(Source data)

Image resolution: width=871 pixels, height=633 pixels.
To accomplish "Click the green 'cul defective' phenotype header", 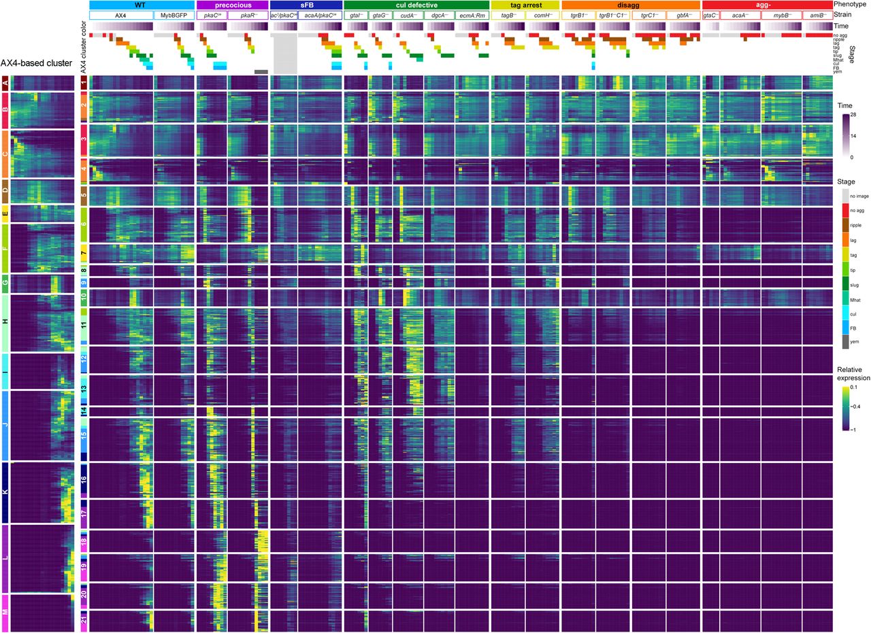I will pos(415,5).
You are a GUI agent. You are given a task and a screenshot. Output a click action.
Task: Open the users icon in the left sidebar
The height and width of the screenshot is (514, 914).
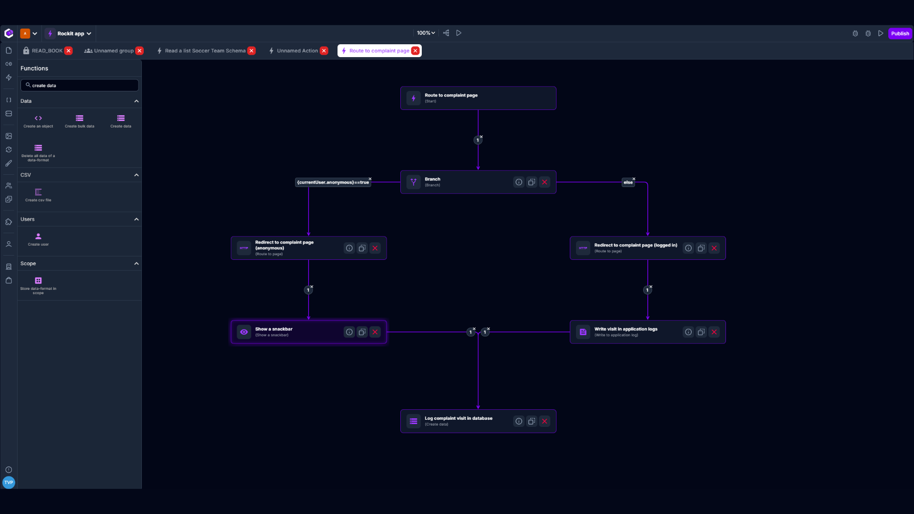click(9, 186)
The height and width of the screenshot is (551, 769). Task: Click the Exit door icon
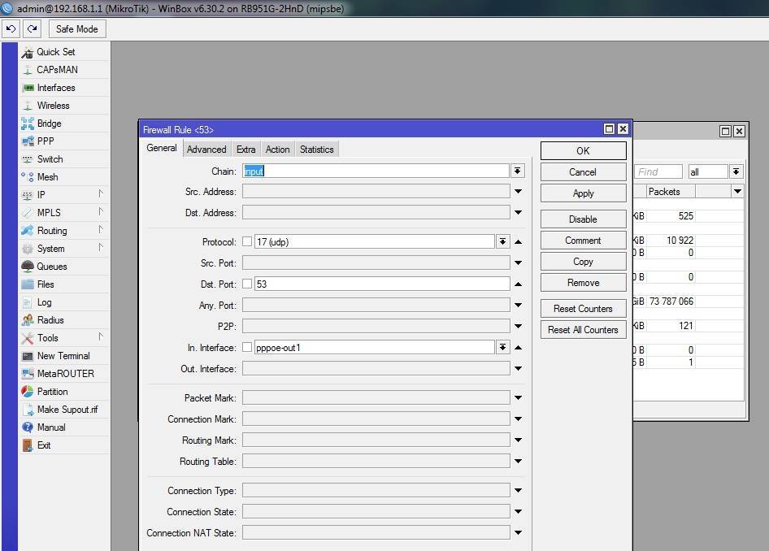(x=28, y=445)
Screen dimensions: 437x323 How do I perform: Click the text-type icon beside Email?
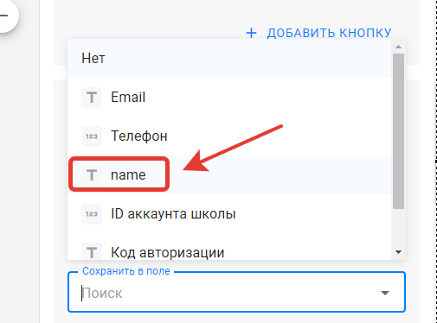(92, 98)

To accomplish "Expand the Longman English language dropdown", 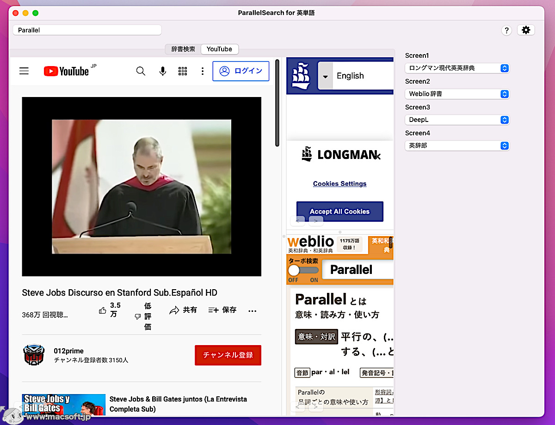I will [325, 76].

Given request: How many lines of the data above contain the word "width"? Give only the number.

Result of the task: 3